An Assessment of Mechanical Behavior on High Temperature and Different Volume Fraction of Glass Fiber Reinforced Polymer Composites

Abstract

Fiber reinforced polymer (FRP) composite materials are the primary choice in various structural and high performance application facilitating the need from the last four decades. High specific strength, high specific modulus, high stiffness to weight ratio, and design flexibility enables FRP composite materials to be used in a large number of critical structural components in aircrafts, satellite structures, various automobile components, wind turbine blades, sport goods etc. The mechanical properties of glass fiber/epoxy composite is significantly altered by high temperature and volume fraction which exhibits the various types of the failure modes (e.g. delamination sites, debonding, fiber pullout regions, crack propagation front, striations and bubble bursting in the matrix). The glass/epoxy composites were prepared for two different volume fraction of 50/50 and 60/40 and SBS samples were thermally conditioned at 500c at ambient and for different time duration period of 1hr, 5hr and 7hr.

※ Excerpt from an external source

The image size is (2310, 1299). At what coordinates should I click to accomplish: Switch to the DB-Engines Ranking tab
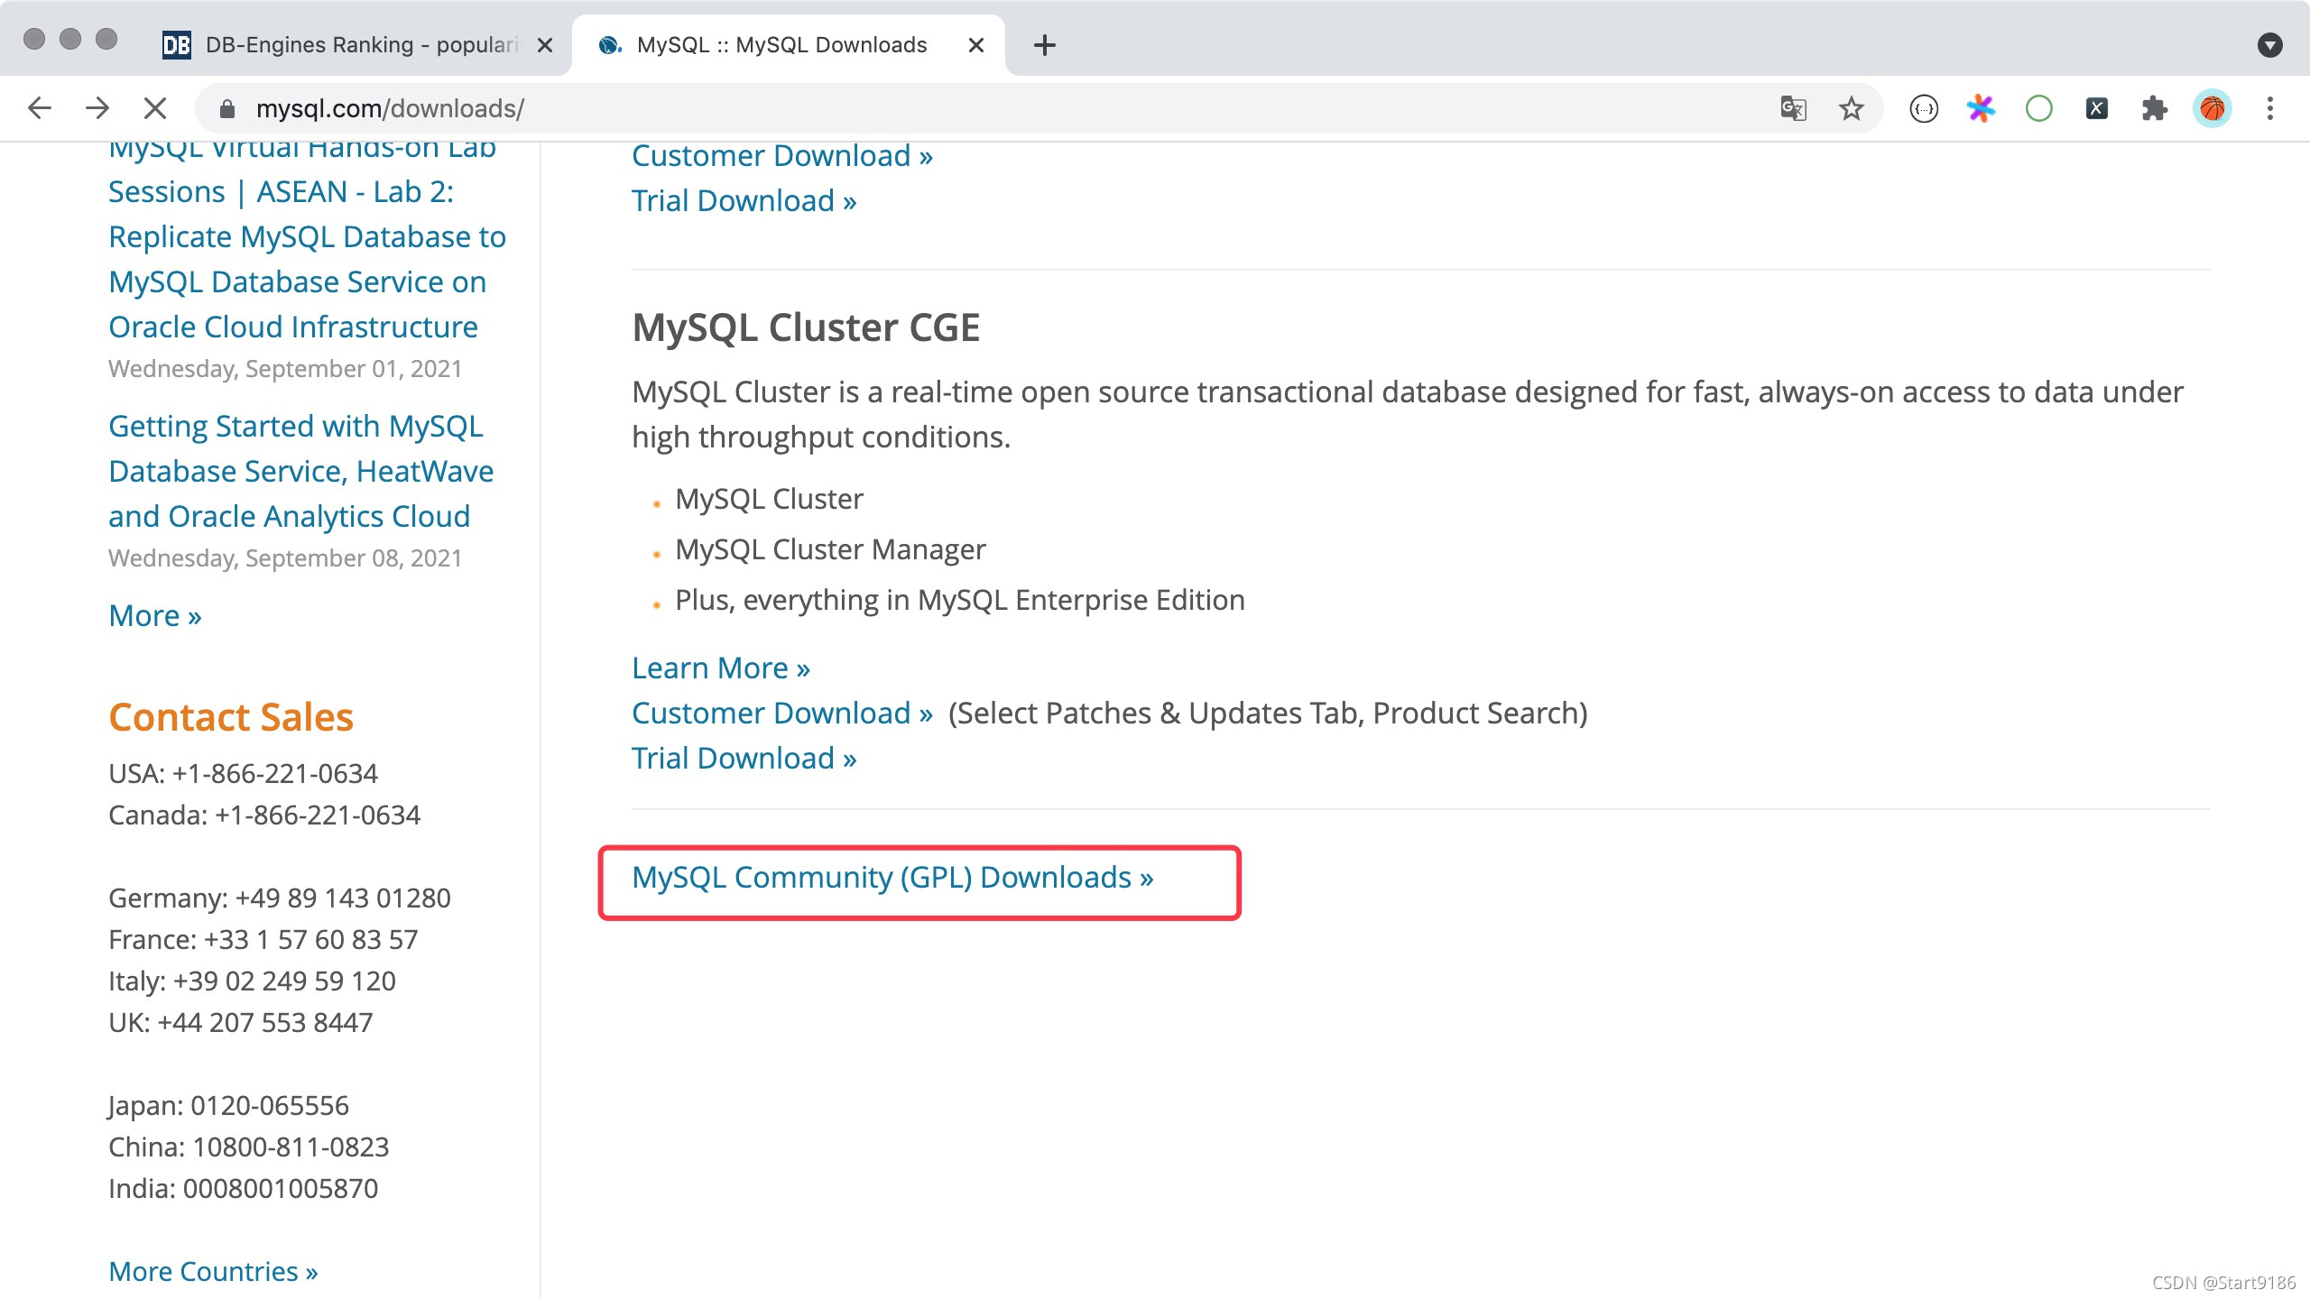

Interlaminar shear behaviour may be used to characterize FRP composite material.DSC analysis shows Tg value increases with increase in thermal conditioning time w.r.t ambient Tg value for glass/epoxy composites. From the FTIR analysis we observe the band at 550-650 cm-1 is the spectra range of 50/50 volume fraction of the glass/epoxy system with the shifting of bandwidth with decrease in thermal conditioning time.